- RECORDED INFORMATION:
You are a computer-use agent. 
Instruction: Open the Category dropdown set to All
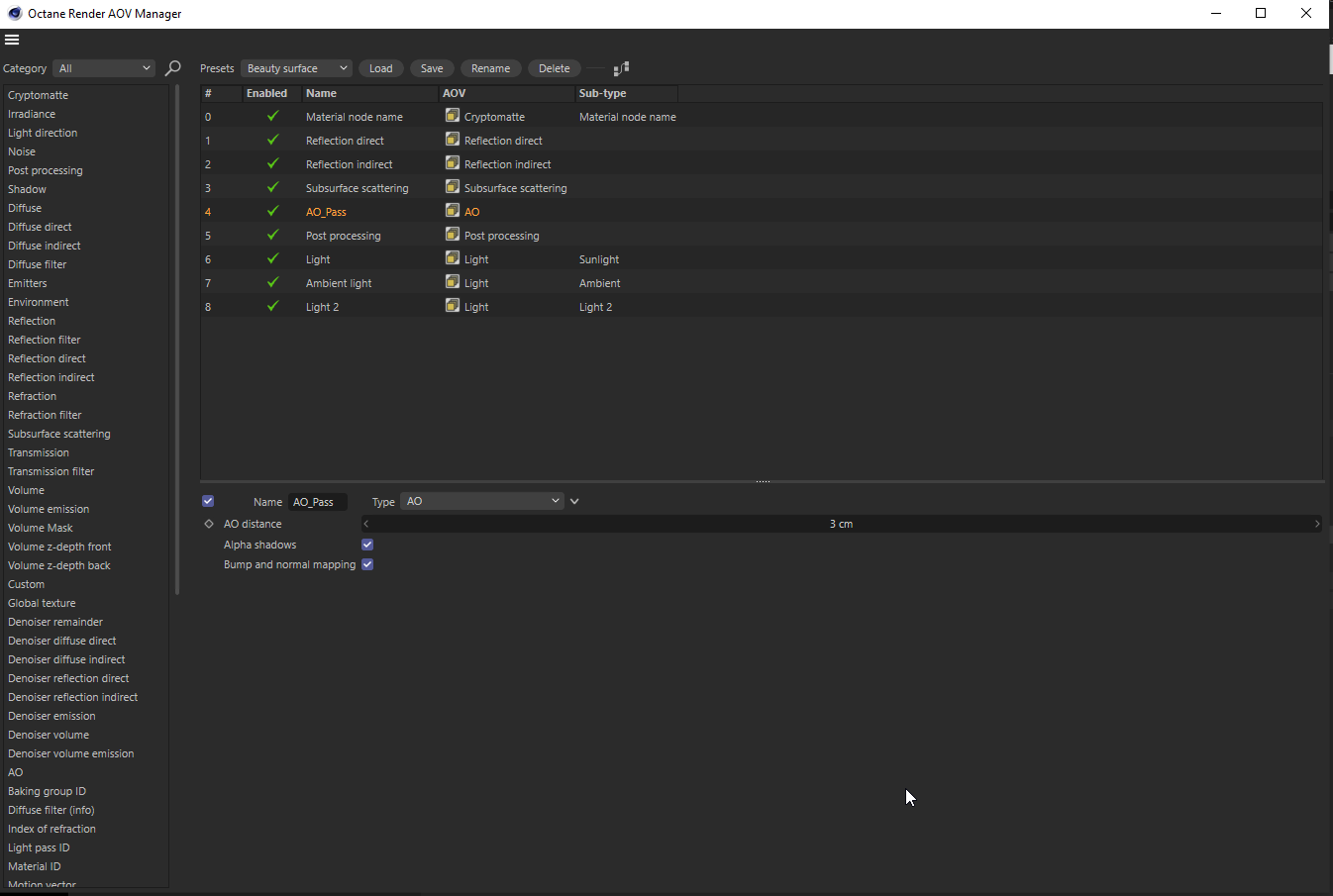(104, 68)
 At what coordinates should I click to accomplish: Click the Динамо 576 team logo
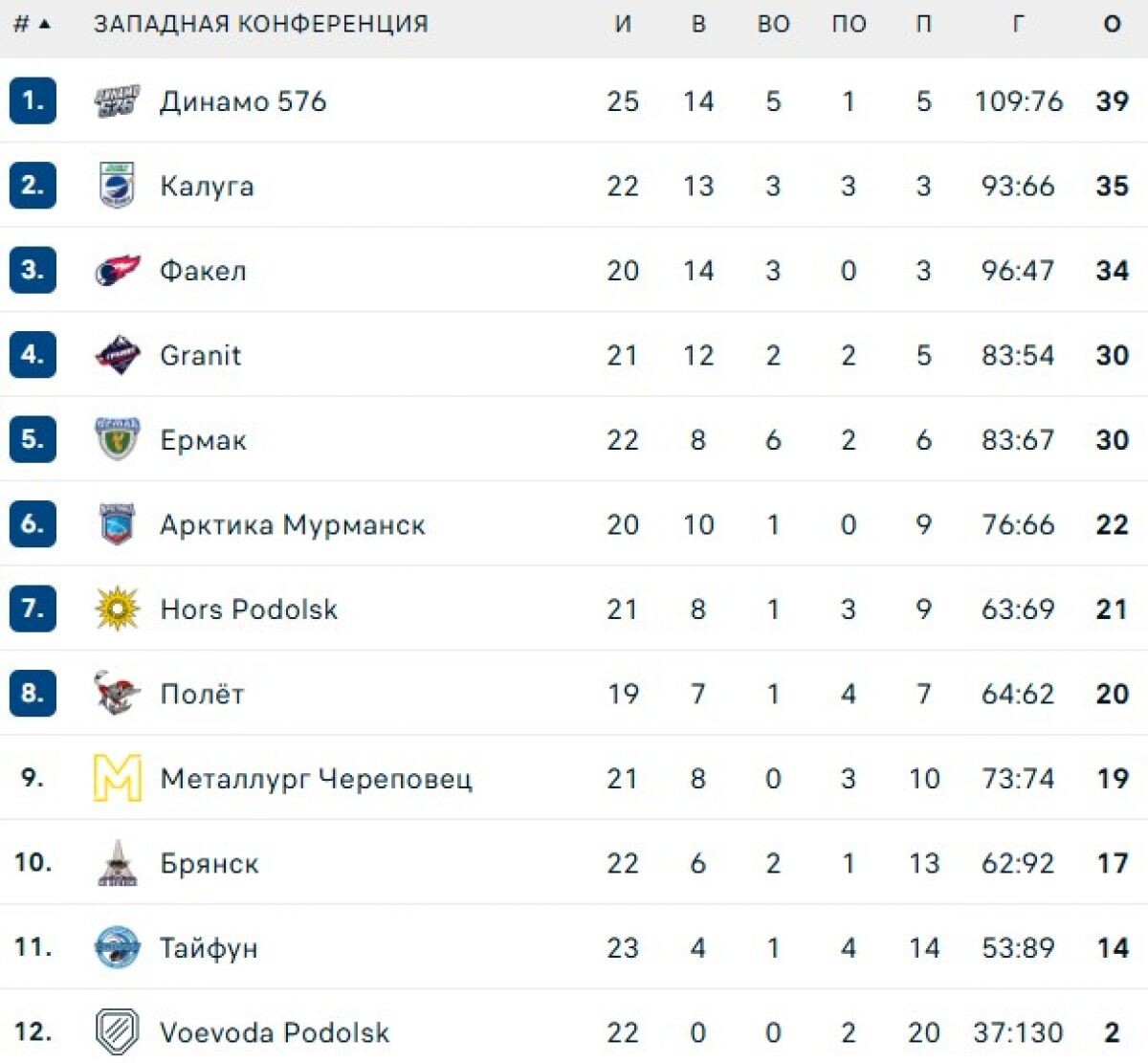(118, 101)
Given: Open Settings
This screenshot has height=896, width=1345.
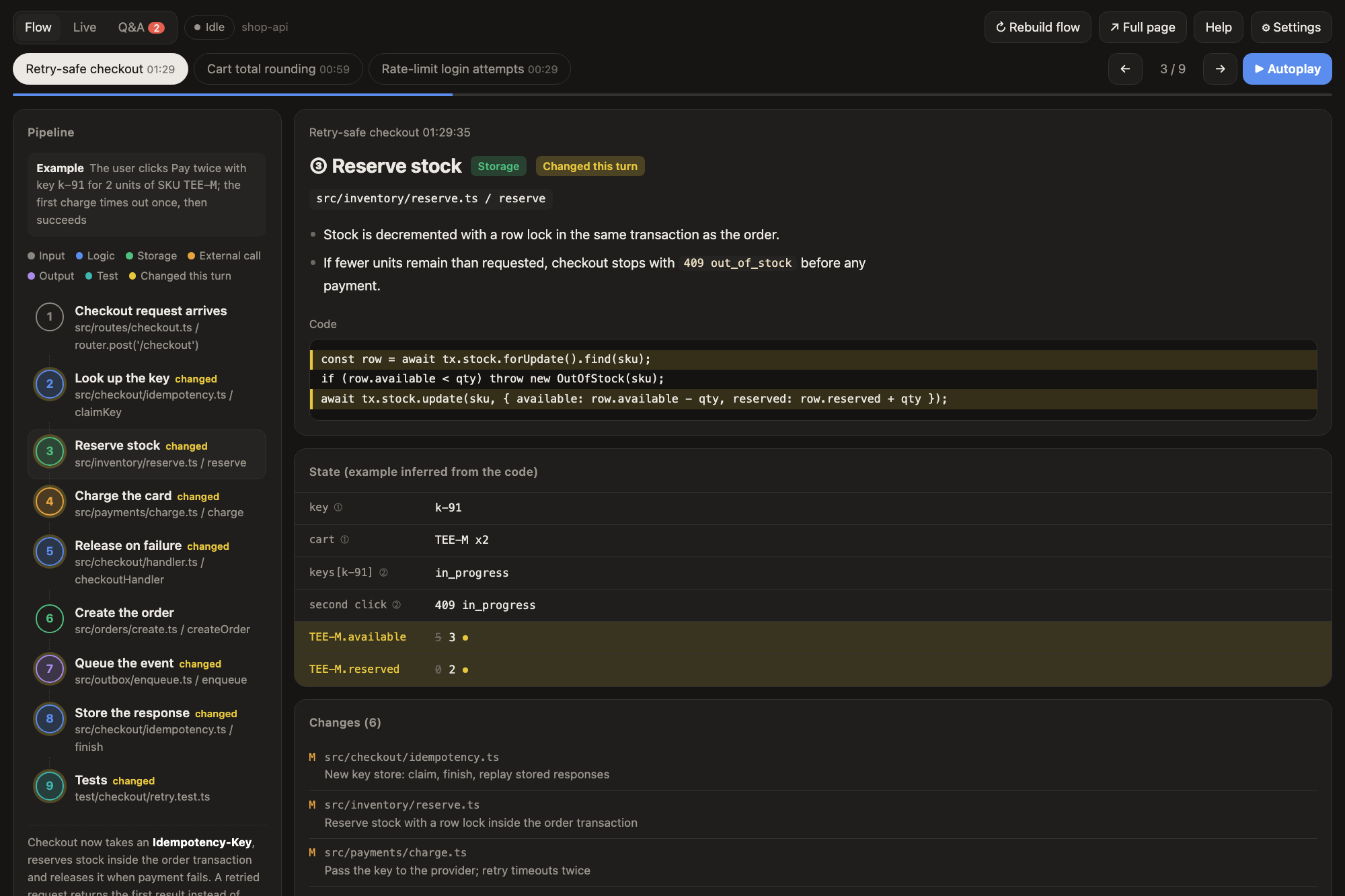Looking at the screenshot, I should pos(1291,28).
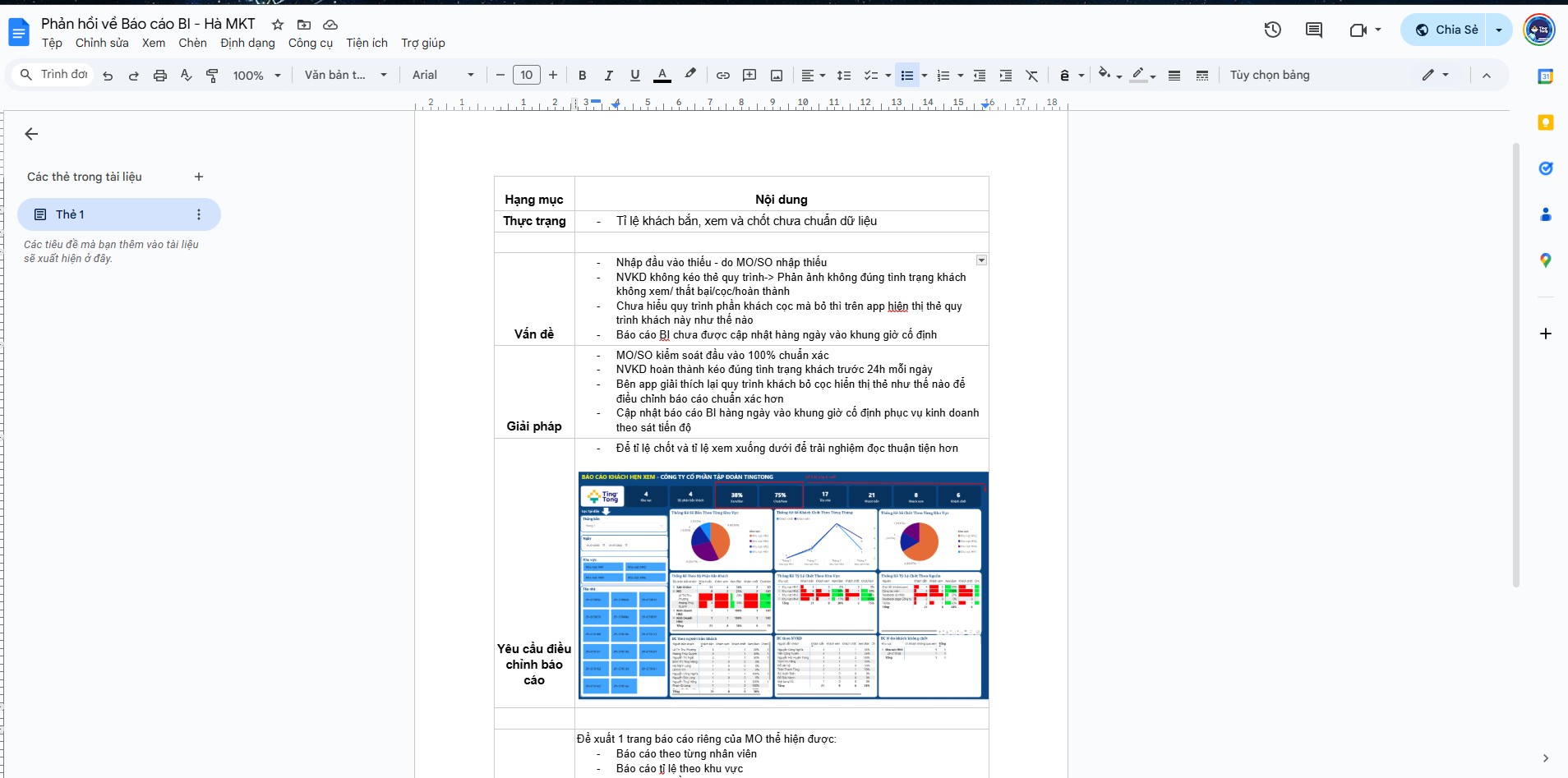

- WHAT TO PRODUCE: Only what runs from the line with "At what coordinates" through the last line of the listing above belongs in the answer, set down exactly and free of pictures.

- SOLUTION:
 At what coordinates should I click to accomplish: Click the Динамо 576 team logo
(118, 101)
Given: Open Settings
This screenshot has height=896, width=1345.
Looking at the screenshot, I should pos(1291,28).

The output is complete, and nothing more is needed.